Ken Lay receives two honorary degrees: doctor of social sciences from Brunel University (London) and doctor of humane letters from Oswego (NY) State University.
2000 April 7. Ken Lay throws out the ceremonial first pitch to begin the Houston Astros season at the new $265 million Enron Field. Lay, in fact, is credited with the referendum vote for the stadium that would retain the Houston Astros.
2001 February. Skilling becomes Enron’s CEO; Lay remains as its chairman.
2002 January 23. Ken Lay resigns from Enron Corp., which had declared bankruptcy the month before.

February. Called to testify before Congress, Lay pleads the Fifth Amendment, although Skilling does not.
2004 July 8. Ken Lay is indicted by a grand jury on multiple counts of deceiving the SEC and the investing public about the true performance of Enron’s businesses.
2005 December 13. With his trial set to begin the next month, Ken Lay delivers a speech to the Houston Forum: “Guilty, Until Proven Innocent.”
2006 January 30. The trial of Lay and Skilling begins in Houston. US Supreme Court Justice Sotomayer later writes (in Skilling v. United States [2010]) that she is “doubtful that [the] jury was indeed free from the deep-seated animosity that pervaded the community.” But the Court’s majority rejects Skilling’s claim that the trial should have been held outside Houston.

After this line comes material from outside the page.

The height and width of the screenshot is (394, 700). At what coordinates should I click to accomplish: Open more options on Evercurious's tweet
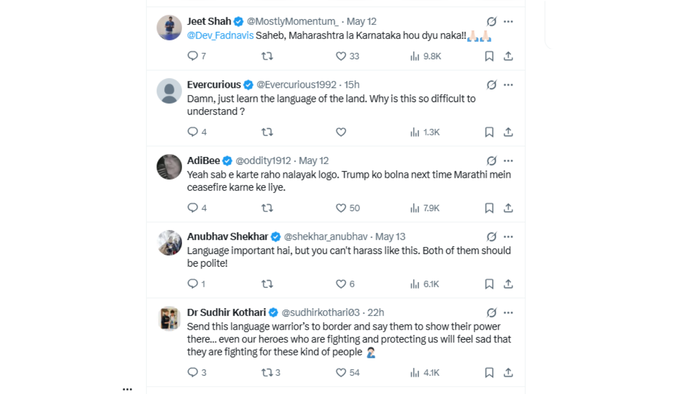(508, 85)
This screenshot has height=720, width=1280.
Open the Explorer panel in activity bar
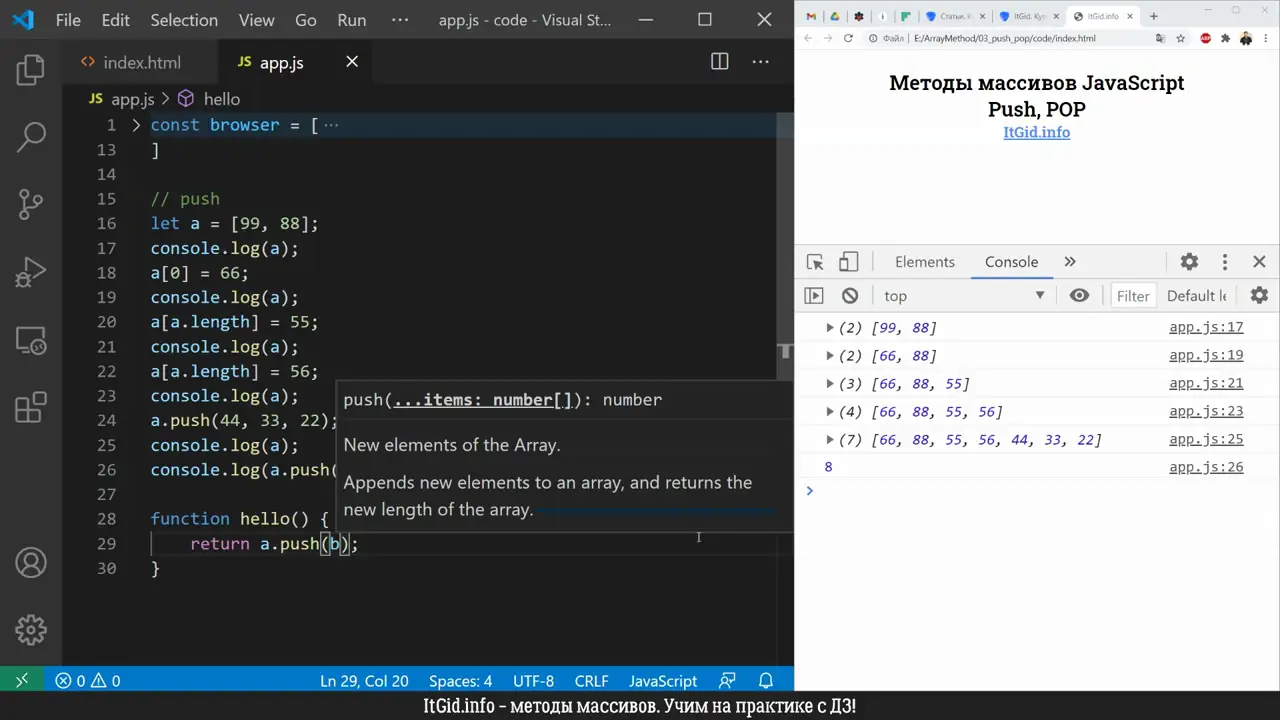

July 5. A biblical 40 days and 40 nights after his conviction, Ken Lay dies, at age 64, in the night, at a friend’s vacation home in Aspen, CO, of a heart ailment that he has long kept secret. Judge Simeon Lake rules that, under the doctrine of abatement ab initio, not only is Lay’s conviction voided but also the legal standing of his case is as though he had never been charged. Long-time Enron executive Mark Frevert calls it a pardon from God.

July 9. A Sunday memorial service for Ken Lay is held in Aspen, CO, where he died on vacation. Only 200 people, all family and friends, are permitted to attend.

July 12. A memorial service for Ken Lay is held in Houston. The service is attended by former President George H. W. Bush and former Secretary of State James Baker III. Lay’s stepson David Herrold reads a passage from Psalms (New International Version, 18: 3, 19) that he said was among the last entries Ken Lay wrote in a notebook he carried with him: “I called to the Lord who is worthy of praise and I am saved from my enemies…. He brought me out into a spacious place. He rescued me because He delighted in me.” Lay’s body is cremated and his ashes spread in the Aspen countryside.
2011 The Enron Creditors Recovery Corp. settles its suit against Linda Lay and Ken Lay’s estate because Linda Lay has “extremely limited” assets and the estate is insolvent (Reuters, June 20, 2011).